Francois Beckers, Global Head of Biostatistics & Epidemiology at Merck KGaA joined us at the East User Group Meeting in March and presented case studies of Merck KGaA’s experiences with Blinded Sample Size Re-estimation in early phase studies, more specifically in the context of biosimilar studies.
In summary, a biosimilar product is a biological product that is approved based on demonstrating high similarity to an FDA approved biological product (or reference product). It should also demonstrate no clinically meaningful differences in terms of safety and effectiveness from the reference product. In addition, only minor differences in clinically inactive components are allowable in biosimilar products (FDA).
Beckers pointed out that in the context of biosimilar development the term early phase studies can actually be rather misleading.
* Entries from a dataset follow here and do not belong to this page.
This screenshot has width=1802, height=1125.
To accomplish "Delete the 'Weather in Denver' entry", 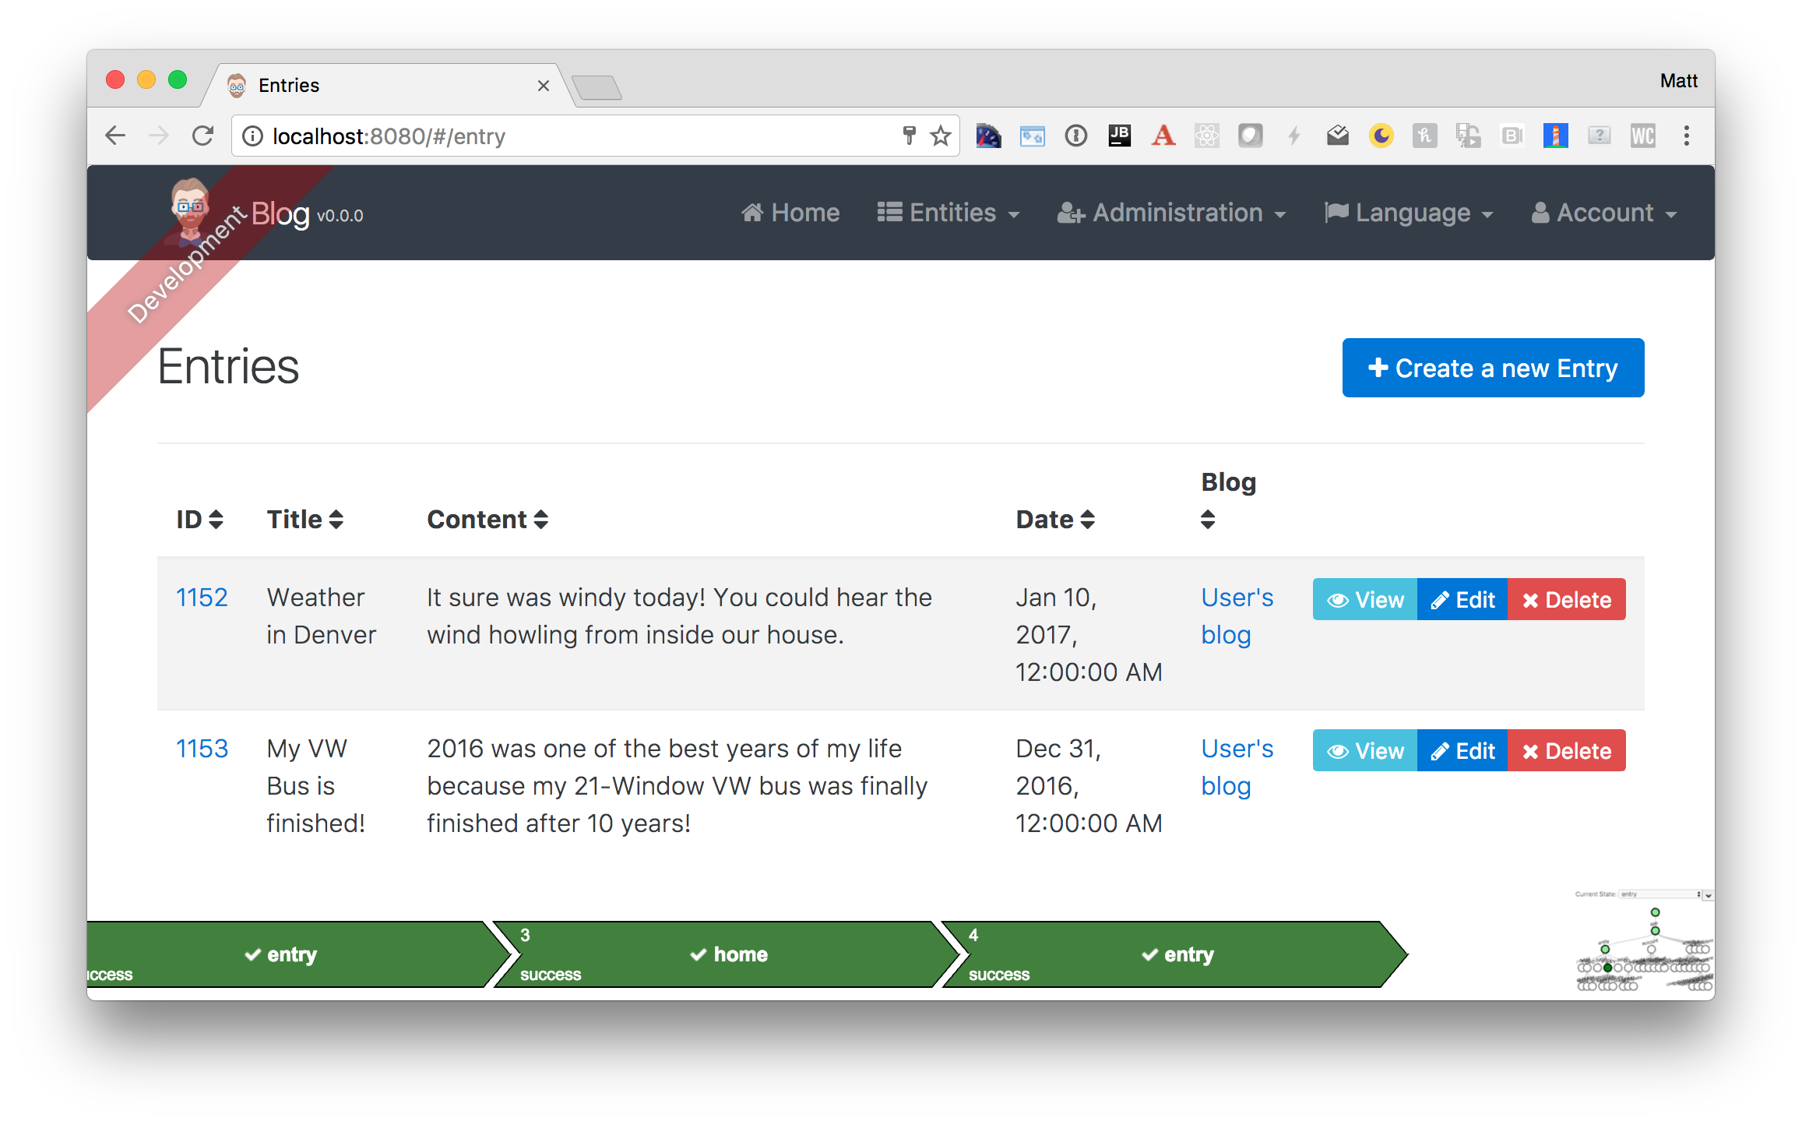I will click(1566, 600).
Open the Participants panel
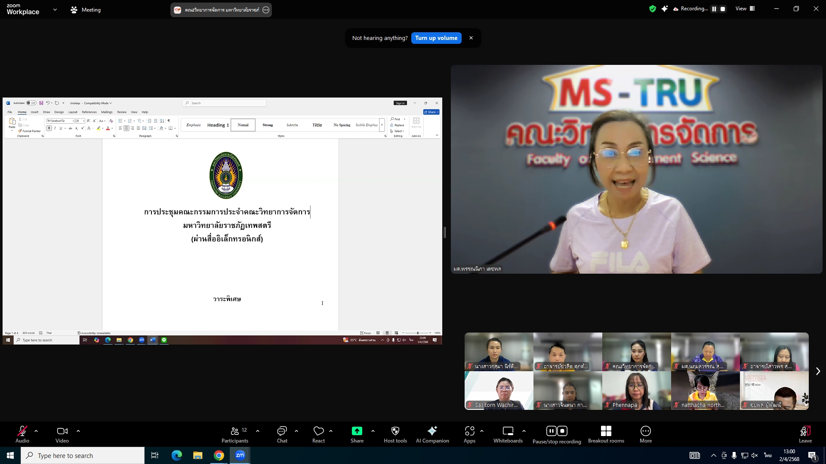826x464 pixels. coord(234,434)
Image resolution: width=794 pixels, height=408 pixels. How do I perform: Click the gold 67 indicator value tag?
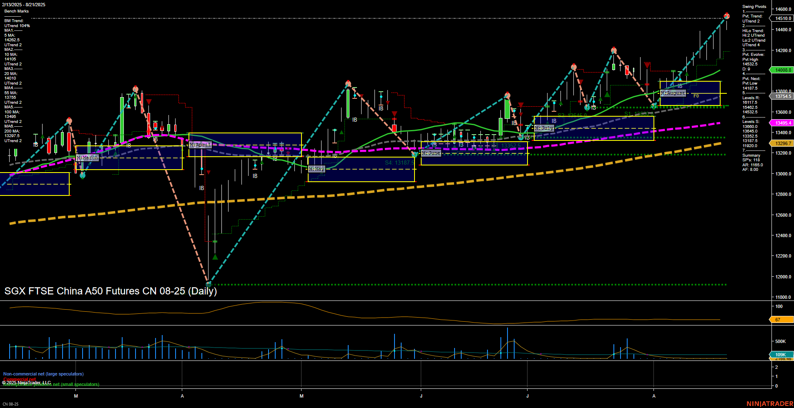click(777, 320)
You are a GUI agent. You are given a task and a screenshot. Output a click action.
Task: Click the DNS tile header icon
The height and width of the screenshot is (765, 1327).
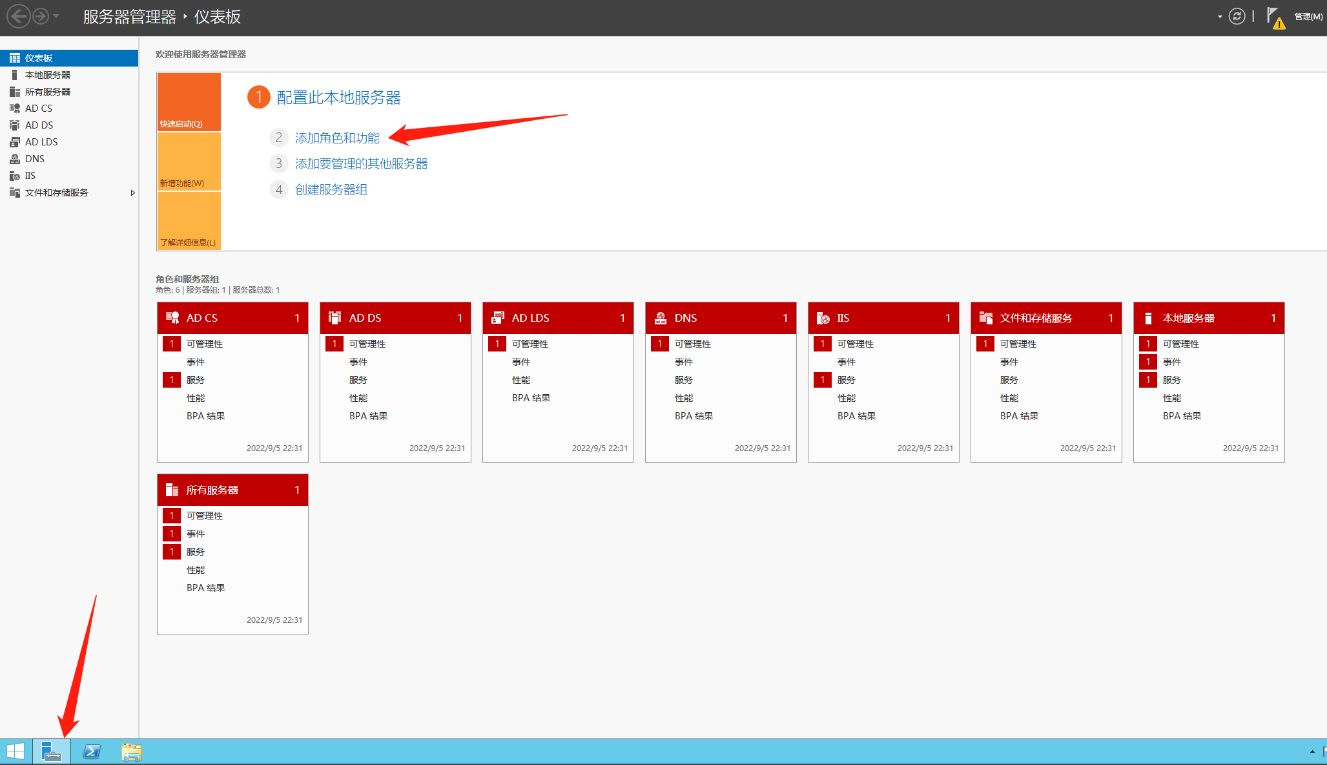(x=660, y=318)
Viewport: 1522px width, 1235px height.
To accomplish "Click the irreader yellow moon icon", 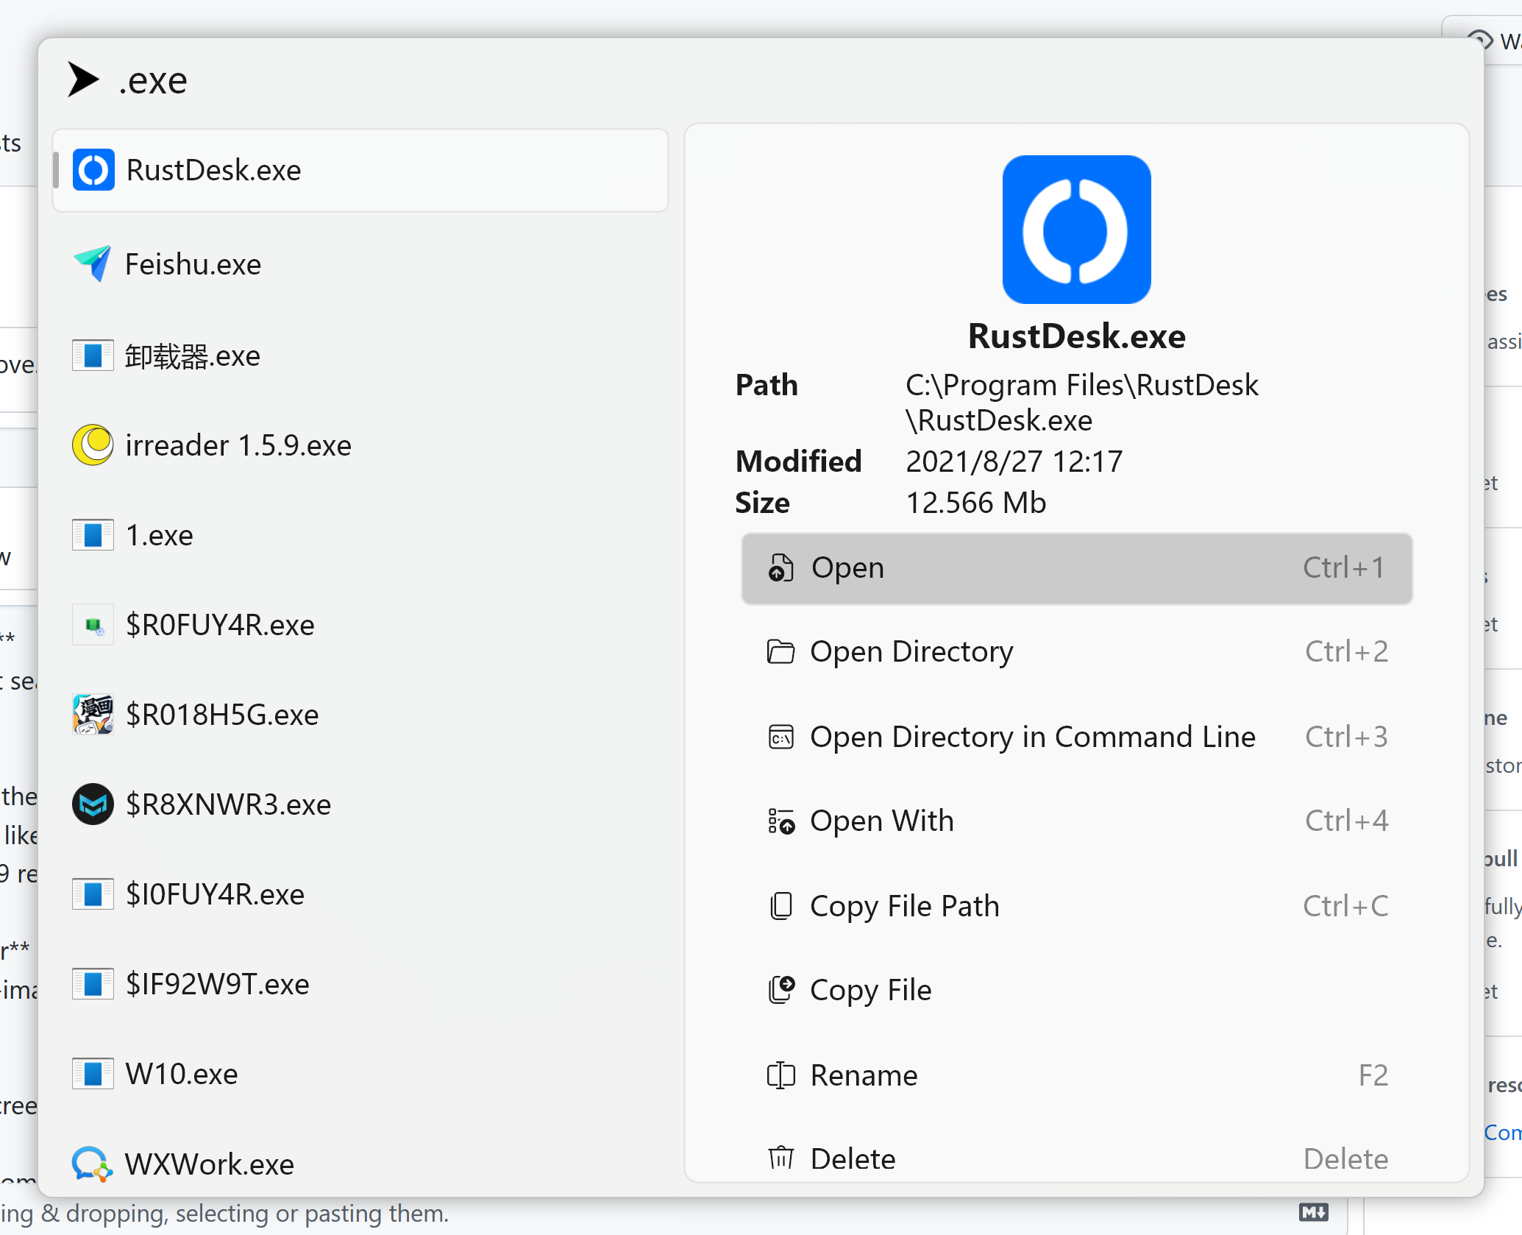I will [x=93, y=445].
In this setting, Phase I studies serve as pivotal trials in a two-step process which consists of Phase 1 studies to demonstrate similar PK/ PD , and Phase 3 to explore efficacy and provide further safety evaluation.
Typically, in the type of Phase 1 study being conducted there are issues with variability, and importantly lack of knowledge about the nature of the variability, producing uncertainties in the optimal design since traditionally, all key design parameters are fixed until completion. This in turn increases the risk of failure. The blinded Sample Size Re-estimation design can be useful in such cases where when there is uncertainty about a nuisance parameter at the design stage to maintain the power of the study as initially planned. However, there are challenges to be overcome, including control of Type 1 error which Beckers discusses in his talk.
He also highlighted some of the challenges in discussing flexible designs with clinical stakeholders, and proposed the project management triple constraint triangle as a tool to demonstrate the delicate balance which exists between quality, time and cost factors. He points out that one of the perceived barriers of deploying such flexible designs is the potential up-front time investment for regulatory interactions. While that investment may indeed be required, gains can still be made in the overall timeline. In addition, he stressed the importance of selecting a design which extracts the maximum information, and ultimately supports a decision about the next steps. In the light of this, he shared a quote which chimes with messages outlined by Paul Frewer in his talk on Astrazeneca’s decision- making framework.
‘ A study that fails is not a study not meeting his primary objective...it is a study that fails supporting a decision.’